While both governments have publicly claimed the ceasefire as a victory – Iran’s Supreme National Security Council called it “an enduring defeat for Washington,” and Trump declared it “total and complete victory” – the mutual face-saving creates enough political room for both to sit at a table. In addition, Pakistan’s credibility as a neutral mediator and the forum being held in Islamabad give the talks a workable structure.
A minefield of obstacles
The structural obstacles are harder to dismiss. Uranium enrichment is the most intractable issue on the table. Trump stated on 8 April that Iran will not be permitted to enrich uranium and that the US will work with Iran to “remove all deeply buried nuclear dust.” Tehran’s publicly released plan demands the explicit opposite. In addition, a US withdrawal from regional bases, reparations payments and formal Iranian sovereignty over the Strait are non-starters in Washington, regardless of who leads the delegation.
Lebanon is also a fault line: Iran calls it a precondition; Israel says it falls outside the deal entirely; and Washington appears unable or unwilling to constrain Israeli operations long enough to test Iran’s willingness to strike a deal. Iran has gone as far as saying it will not attend peace talks if Israel continues to strike Lebanon and the trust deficit runs deep; Iran’s Supreme National Security Council warned that “should the slightest error be committed by the enemy, it shall be met with full force.”
The market stakes
For markets, the stakes are direct and measurable. On the ceasefire announcement, Brent crude fell 13.3% to $94.75/barrel – its sharpest single-day decline since the pandemic – while West Texas Intermediate dropped 16.4% to $94.41/barrel, posting its biggest one-day loss since April 2020.

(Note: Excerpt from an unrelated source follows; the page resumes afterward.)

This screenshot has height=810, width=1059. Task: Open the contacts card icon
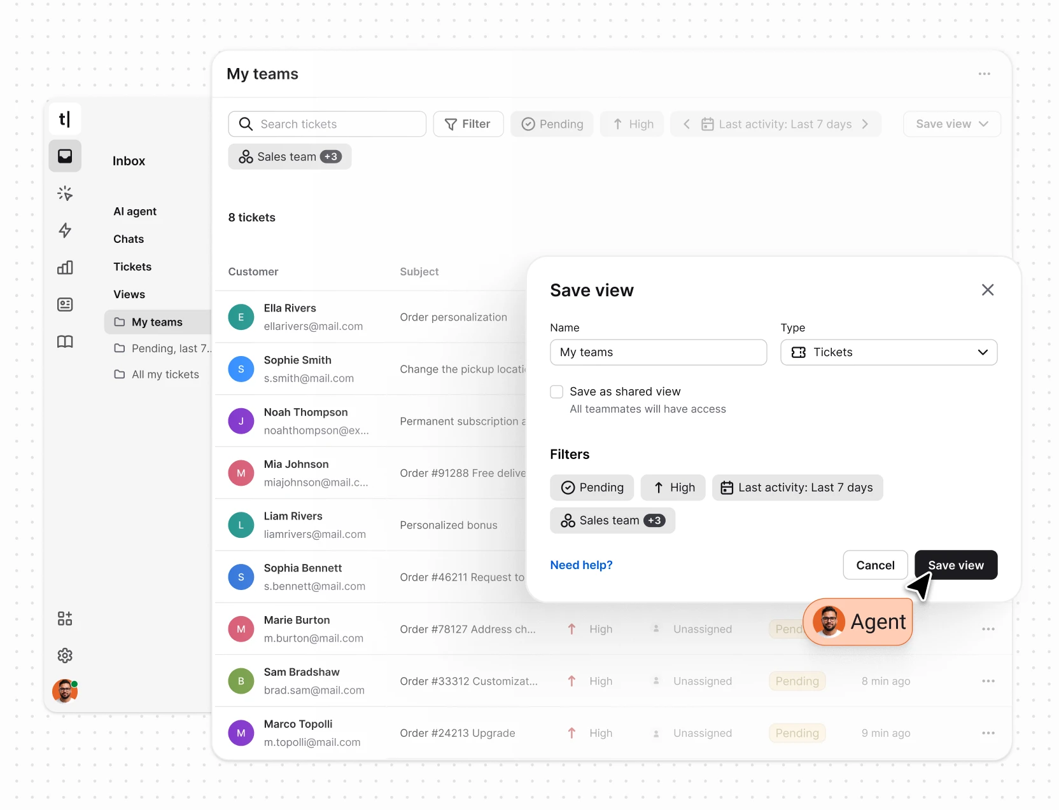pos(65,305)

The US’s Dow gained over 1,300 points, its best session in a year; the S&P 500 added 2.5% and the Nasdaq 2.8%. Japan’s Nikkei gained 5.4%, the South Korean KOSPI 6.9% and Germany’s DAX surged 5.1%. The VIX volatility index fell 22%. But oil remains well above the $73/barrel pre-war Brent level and as breach accusations emerged on 9 April, Brent rebounded 2.8% to $97.42/barrel.

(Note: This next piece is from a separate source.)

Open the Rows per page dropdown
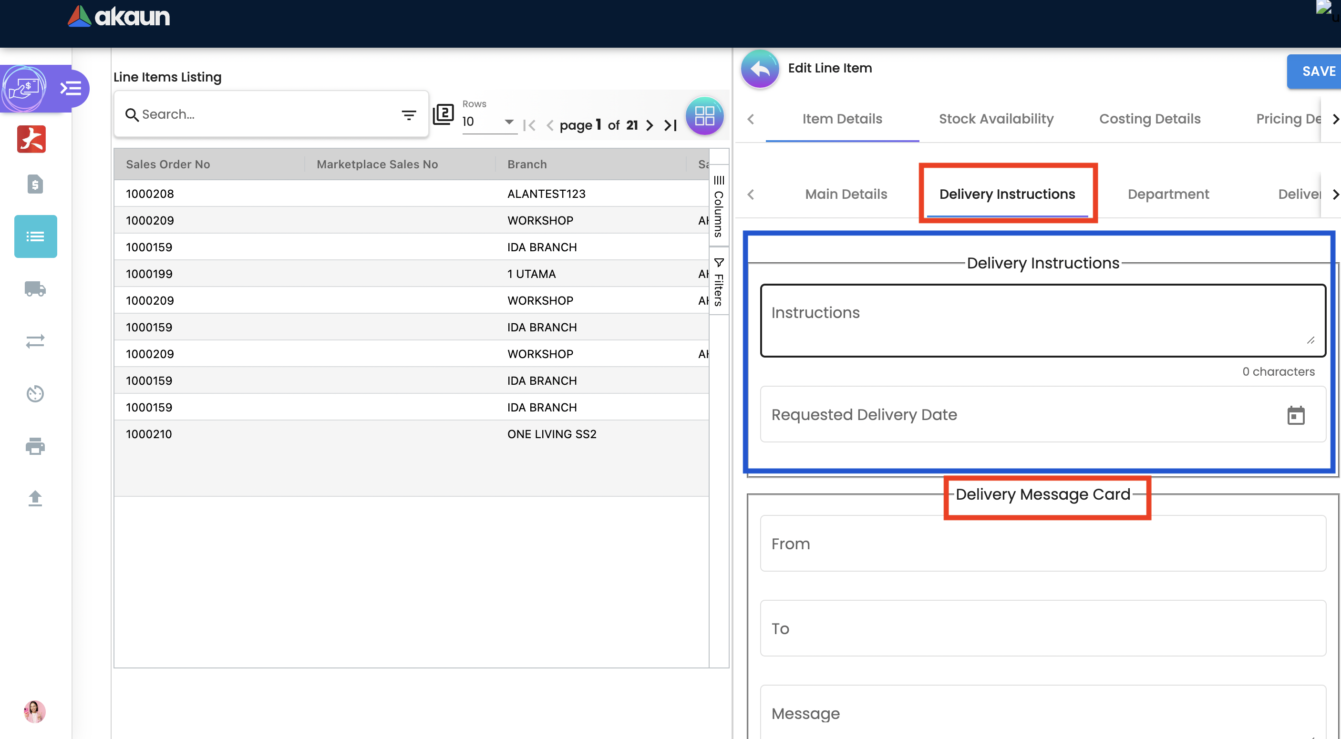This screenshot has height=739, width=1341. pos(488,122)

Global economy holds its breath
The oil backlog inside the Gulf is substantial: 187 tankers carrying 172 million barrels remain stranded. Qatar’s Ras Laffan LNG complex – responsible for roughly 20% of global liquefied natural gas production – is running at 17% below capacity following infrastructure damage. Total regional energy infrastructure rebuild costs are estimated by Rystad Energy at over $25 billion.
If Islamabad collapses and hostilities resume, oil will immediately be back above $110/barrel, global inflationary pressure will be reignited, central banks will face renewed pressure to hold rates higher for longer and risk-off sentiment will push emerging market currencies – including the rand – sharply weaker.
The ceasefire through South Africa’s lens
If a deal is reached, even a phased one, the prize is a gradual return toward pre-war oil price levels as the tanker backlog clears. An emerging market relief rally, lower South African fuel and import cost pressure and the prospect of the South African Reserve Bank (SARB) recovering meaningful policy flexibility will give South Africa a boost to remain on track for the meaningful structural reform that started last year.
The next two weeks will determine which path the global market takes. We will be watching every headline closely.